I know it defies logic, but bigger doesn't always means stronger. That's just a fact. How many examples do you need?

1

u/Background-Baby-2870 Feb 26 '25 edited Feb 26 '25

i wouldnt say he has any more "actual strength" than the other guys; the laborer would most likely fail climbing 50 stories with fire equipment or a 315 squat. he just has the strength necessary for his job.

-19

u/Petrak1s Feb 25 '25

I wouldn't call pumped muscles "aesthetics" but yeah.

13

u/shallowsocks Feb 25 '25

Maybe not the aesthetics the you like, but it is definitely aesthetic

-6

u/BrucesTripToMars Feb 25 '25 edited Feb 25 '25

You can analyze the aesthetics of it, but reducing large muscles to being simply "aesthetics" is quite foolish and/or disingenuous.

6

u/shallowsocks Feb 25 '25

In the context of body building it is about aesthetics. It's essentially a type of modelling competition, it's all based on looks

-6

u/BrucesTripToMars Feb 25 '25

No, not all "body builders" compete, or put their looks first.

2

u/shallowsocks Feb 25 '25

What's tour point? They are still training as body builders, not power lifters

-1

u/BrucesTripToMars Feb 25 '25

That body building isn't "all about aesthetics".

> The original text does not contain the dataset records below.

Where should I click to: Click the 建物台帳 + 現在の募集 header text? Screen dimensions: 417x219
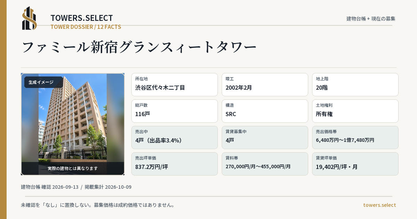371,19
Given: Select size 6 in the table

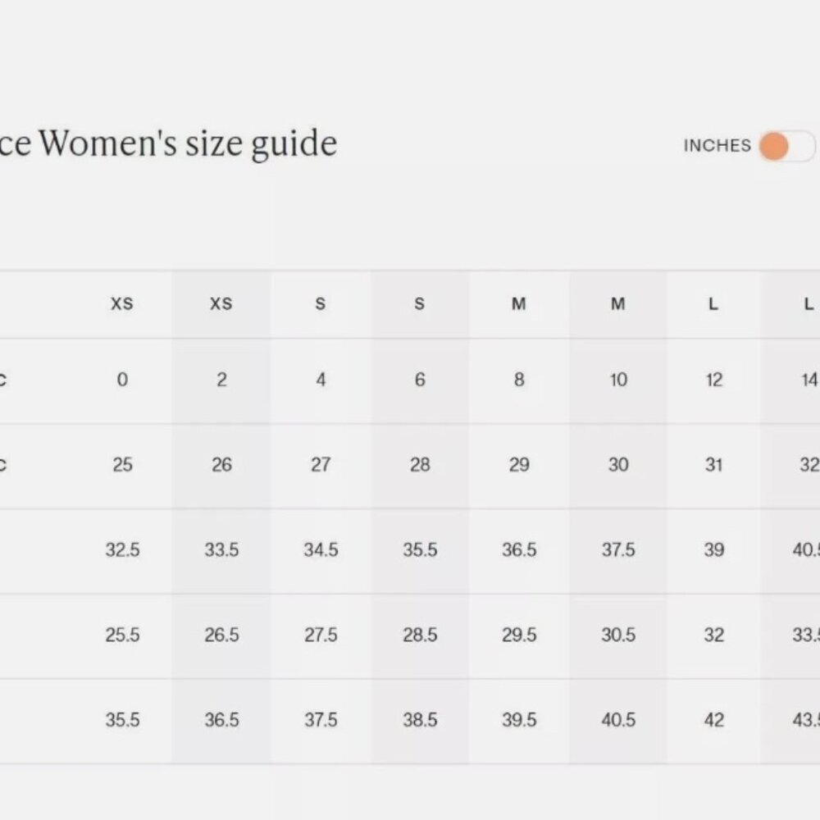Looking at the screenshot, I should point(420,379).
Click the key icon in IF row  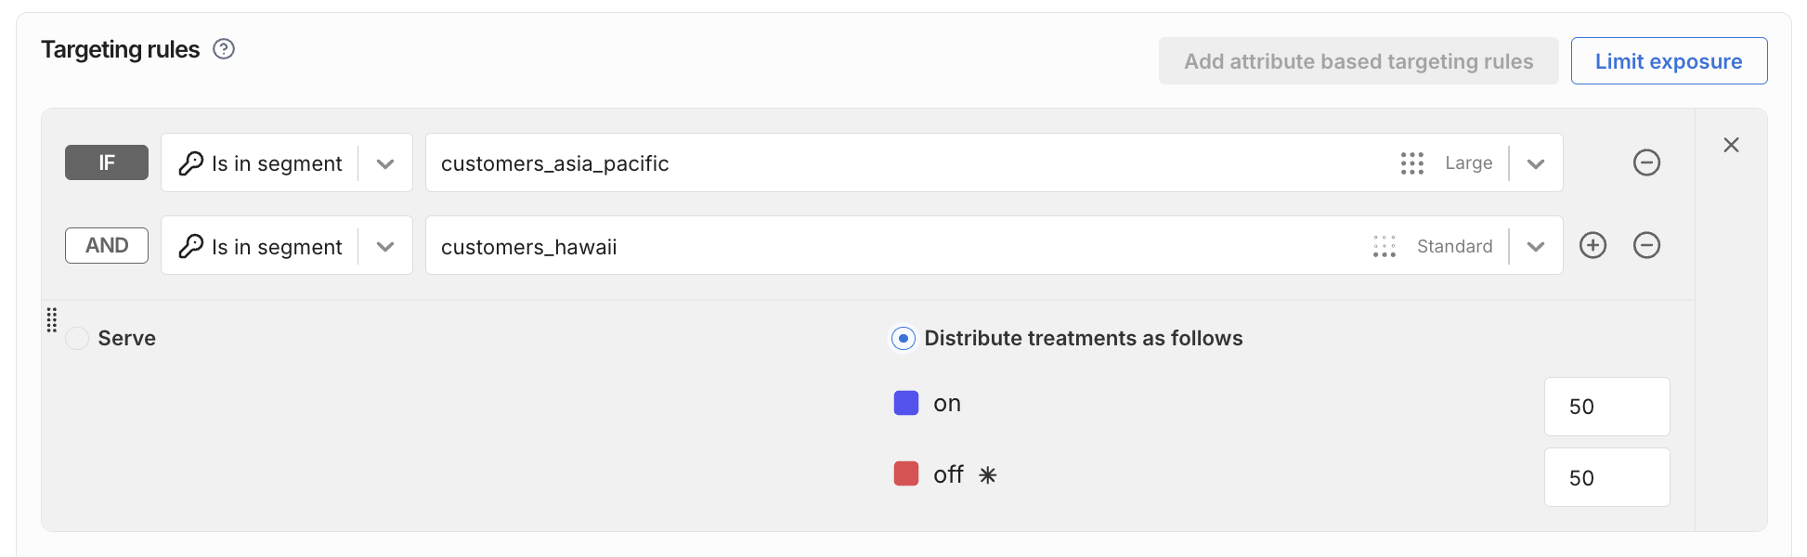191,163
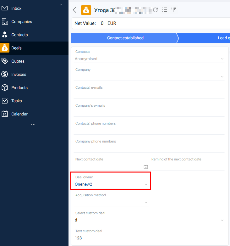Screen dimensions: 230x246
Task: Navigate to Quotes in sidebar
Action: pyautogui.click(x=18, y=61)
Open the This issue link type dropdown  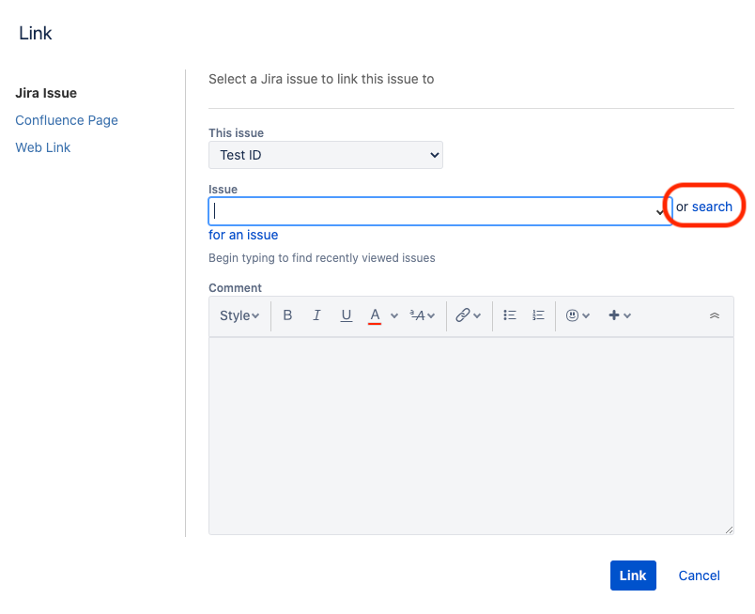click(325, 155)
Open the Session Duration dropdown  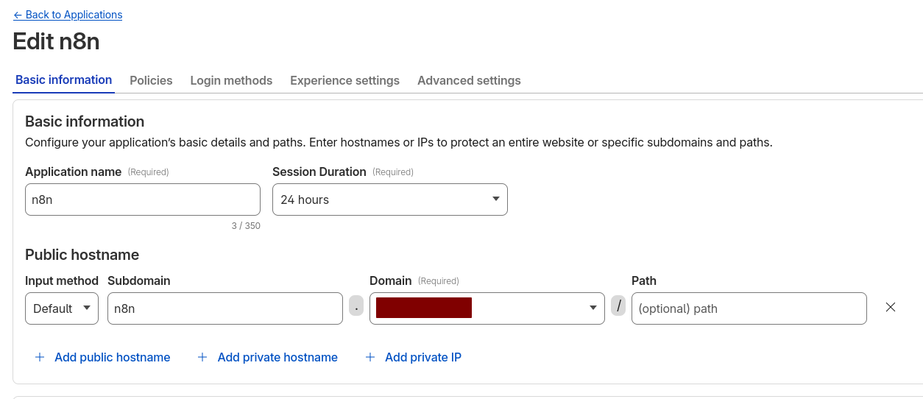point(389,200)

I thought that was obvious.

You're still trying to say people that train their muscles aren't as strong as they look; they're a lot stronger than those that don't.

2

u/shallowsocks Feb 25 '25

Of course they are.. I never said they aren't

Not everyone who works out in a gym is a bodybuilder. Not everyone who is big and muscular is a bodybuilder.. body-building is a sport/competition that is based on aesthetics.. it can be done competitively or for fun but I'd say by definition anyone doing "body building" prioritises their aesthetics over strength

0

u/BrucesTripToMars Feb 25 '25

You reduced pumped muscles to being simply aesthetics. That's grossly reductionist.